Für Ceviche schneidet man frischen weißleibigen Fisch klein, legt ihn wenige Minuten in Limettensaft ein und gibt Zwiebeln, Koriander und Chili dazu. Im New Yorker Edelrestaurant Nobu ist das Gericht ein Dauerbrenner, in Miami oder London bieten Dutzende Restaurants die südamerikanische Spezialität an, nun rollt auch in Berlin die kulinarische Revolution an. Einige Lokale wie das „Bebe Rebozo“ nahe des Hauptbahnhofs oder das „Sabor Latino“ in Wilmersdorf haben das Essen auf ihrer Karte, eine breite Öffentlichkeit kennt die Sushi-Alternative noch nicht.

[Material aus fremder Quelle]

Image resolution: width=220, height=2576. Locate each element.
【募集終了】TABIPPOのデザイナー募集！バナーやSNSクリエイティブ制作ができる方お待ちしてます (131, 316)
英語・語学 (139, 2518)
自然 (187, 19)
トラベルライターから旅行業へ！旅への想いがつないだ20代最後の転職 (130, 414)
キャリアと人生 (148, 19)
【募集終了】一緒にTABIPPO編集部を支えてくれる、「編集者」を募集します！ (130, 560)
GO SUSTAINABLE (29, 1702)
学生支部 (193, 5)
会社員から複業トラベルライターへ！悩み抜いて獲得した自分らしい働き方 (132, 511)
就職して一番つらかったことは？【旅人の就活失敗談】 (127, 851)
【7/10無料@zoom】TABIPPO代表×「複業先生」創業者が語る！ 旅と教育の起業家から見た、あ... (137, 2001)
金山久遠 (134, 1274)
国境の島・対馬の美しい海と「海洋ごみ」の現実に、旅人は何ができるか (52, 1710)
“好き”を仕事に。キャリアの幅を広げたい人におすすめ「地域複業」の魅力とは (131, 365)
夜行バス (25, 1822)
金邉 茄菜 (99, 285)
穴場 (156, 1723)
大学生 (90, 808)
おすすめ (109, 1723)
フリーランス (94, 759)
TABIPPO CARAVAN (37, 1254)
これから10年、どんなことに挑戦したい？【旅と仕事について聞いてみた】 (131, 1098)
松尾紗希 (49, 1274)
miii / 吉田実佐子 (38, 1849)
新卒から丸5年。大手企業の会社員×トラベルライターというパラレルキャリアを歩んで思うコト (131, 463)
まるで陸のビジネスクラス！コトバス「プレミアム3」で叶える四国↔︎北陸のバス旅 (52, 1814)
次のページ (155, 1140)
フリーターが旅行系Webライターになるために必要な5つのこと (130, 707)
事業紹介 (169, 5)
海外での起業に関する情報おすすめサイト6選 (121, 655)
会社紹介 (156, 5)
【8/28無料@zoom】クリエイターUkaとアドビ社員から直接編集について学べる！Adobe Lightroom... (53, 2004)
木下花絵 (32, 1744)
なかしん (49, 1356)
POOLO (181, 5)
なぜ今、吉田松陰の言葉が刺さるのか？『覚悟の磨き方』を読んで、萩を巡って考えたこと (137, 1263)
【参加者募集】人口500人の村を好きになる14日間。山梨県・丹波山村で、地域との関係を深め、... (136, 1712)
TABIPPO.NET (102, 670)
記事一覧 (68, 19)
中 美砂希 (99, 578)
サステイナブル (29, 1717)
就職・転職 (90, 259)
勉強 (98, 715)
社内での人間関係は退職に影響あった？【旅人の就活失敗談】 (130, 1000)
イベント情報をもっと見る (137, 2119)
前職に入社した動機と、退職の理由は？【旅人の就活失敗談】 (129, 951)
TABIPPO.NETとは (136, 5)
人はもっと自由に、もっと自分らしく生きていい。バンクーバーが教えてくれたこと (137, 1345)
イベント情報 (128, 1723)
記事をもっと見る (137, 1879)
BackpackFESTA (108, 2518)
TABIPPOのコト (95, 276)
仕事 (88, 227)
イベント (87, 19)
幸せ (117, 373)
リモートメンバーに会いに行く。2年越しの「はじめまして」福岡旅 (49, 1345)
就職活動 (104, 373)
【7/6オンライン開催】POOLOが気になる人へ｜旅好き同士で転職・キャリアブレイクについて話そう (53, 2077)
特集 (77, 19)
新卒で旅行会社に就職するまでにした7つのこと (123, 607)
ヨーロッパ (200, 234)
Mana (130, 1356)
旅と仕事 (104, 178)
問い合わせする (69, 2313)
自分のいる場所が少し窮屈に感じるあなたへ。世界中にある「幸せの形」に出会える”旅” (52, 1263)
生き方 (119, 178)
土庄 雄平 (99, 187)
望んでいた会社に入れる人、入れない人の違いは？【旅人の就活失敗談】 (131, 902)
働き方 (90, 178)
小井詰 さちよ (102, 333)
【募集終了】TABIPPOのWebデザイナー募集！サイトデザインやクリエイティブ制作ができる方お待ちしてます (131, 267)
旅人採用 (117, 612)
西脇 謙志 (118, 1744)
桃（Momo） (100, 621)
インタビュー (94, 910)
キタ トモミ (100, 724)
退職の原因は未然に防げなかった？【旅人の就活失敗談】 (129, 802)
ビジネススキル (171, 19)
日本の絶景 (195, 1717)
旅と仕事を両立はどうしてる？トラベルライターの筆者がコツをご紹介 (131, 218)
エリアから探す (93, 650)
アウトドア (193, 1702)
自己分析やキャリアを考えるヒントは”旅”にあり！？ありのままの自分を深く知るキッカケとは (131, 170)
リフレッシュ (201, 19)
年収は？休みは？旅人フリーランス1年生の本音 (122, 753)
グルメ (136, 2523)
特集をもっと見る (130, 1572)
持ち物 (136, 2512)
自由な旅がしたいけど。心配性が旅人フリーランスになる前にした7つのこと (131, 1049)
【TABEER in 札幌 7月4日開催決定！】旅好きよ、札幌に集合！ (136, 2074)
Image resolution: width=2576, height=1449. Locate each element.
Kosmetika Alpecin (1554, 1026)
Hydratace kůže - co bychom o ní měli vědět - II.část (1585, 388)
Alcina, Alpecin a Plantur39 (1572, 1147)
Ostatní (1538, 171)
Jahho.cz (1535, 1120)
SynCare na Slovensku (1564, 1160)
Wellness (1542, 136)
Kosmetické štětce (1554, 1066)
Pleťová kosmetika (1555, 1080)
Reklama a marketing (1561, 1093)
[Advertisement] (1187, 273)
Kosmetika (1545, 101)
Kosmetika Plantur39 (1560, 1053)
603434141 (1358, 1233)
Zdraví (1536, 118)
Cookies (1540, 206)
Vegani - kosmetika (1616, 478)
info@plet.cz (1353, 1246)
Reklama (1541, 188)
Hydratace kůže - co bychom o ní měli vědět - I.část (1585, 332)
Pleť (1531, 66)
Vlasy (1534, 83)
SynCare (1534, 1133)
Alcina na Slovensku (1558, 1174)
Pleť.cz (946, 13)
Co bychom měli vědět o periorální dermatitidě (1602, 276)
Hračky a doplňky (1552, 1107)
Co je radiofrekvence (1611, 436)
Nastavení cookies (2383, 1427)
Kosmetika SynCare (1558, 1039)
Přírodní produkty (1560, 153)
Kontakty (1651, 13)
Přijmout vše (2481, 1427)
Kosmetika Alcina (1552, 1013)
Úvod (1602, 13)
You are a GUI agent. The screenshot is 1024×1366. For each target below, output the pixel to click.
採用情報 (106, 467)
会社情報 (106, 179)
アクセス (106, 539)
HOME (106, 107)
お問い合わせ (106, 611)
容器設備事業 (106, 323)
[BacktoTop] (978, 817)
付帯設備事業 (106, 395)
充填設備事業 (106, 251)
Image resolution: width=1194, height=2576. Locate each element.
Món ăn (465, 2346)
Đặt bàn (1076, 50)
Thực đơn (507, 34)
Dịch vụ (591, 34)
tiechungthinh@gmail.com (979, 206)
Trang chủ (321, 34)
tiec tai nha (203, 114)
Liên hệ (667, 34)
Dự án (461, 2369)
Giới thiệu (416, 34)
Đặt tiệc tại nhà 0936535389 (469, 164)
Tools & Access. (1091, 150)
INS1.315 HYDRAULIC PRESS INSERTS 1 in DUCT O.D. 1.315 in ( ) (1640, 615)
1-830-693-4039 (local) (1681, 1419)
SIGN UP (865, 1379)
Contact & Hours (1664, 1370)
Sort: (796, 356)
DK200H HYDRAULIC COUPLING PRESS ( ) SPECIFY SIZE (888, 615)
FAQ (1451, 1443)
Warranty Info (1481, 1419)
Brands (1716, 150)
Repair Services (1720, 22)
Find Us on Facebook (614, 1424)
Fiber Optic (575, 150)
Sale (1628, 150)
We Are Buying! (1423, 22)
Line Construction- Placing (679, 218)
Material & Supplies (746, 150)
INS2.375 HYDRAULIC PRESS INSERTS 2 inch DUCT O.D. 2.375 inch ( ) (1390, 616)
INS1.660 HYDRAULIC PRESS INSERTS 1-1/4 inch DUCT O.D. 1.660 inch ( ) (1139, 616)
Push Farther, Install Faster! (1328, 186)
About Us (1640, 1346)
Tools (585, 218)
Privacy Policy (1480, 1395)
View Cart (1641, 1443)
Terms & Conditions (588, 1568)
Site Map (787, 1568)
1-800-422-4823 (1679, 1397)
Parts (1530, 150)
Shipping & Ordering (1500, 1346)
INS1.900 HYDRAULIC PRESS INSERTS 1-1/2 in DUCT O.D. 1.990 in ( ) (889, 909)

Deshalb war es goldrichtig, was Hentschel und sein Mitstreiter Fabian Johow sich im Dezember ausdachten. Sie eröffneten für zwei Tage das erste Ceviche-Pop-up-Restaurant. In einem leer stehenden Ladenlokal an der Torstraße bereiteten sie das Essen mit Wolfsbarsch zu. Der Zuspruch war „sensationell“, sagt Hentschel, demnächst wollen die zwei Männer noch einmal öffnen, bevor ein anderer Gastronom ihnen das Monopol wegnimmt. Ein Trend kommt auf die Berliner, ja auf die Deutschen zu? „Auf jeden Fall“, sagt Stephan Hentschel.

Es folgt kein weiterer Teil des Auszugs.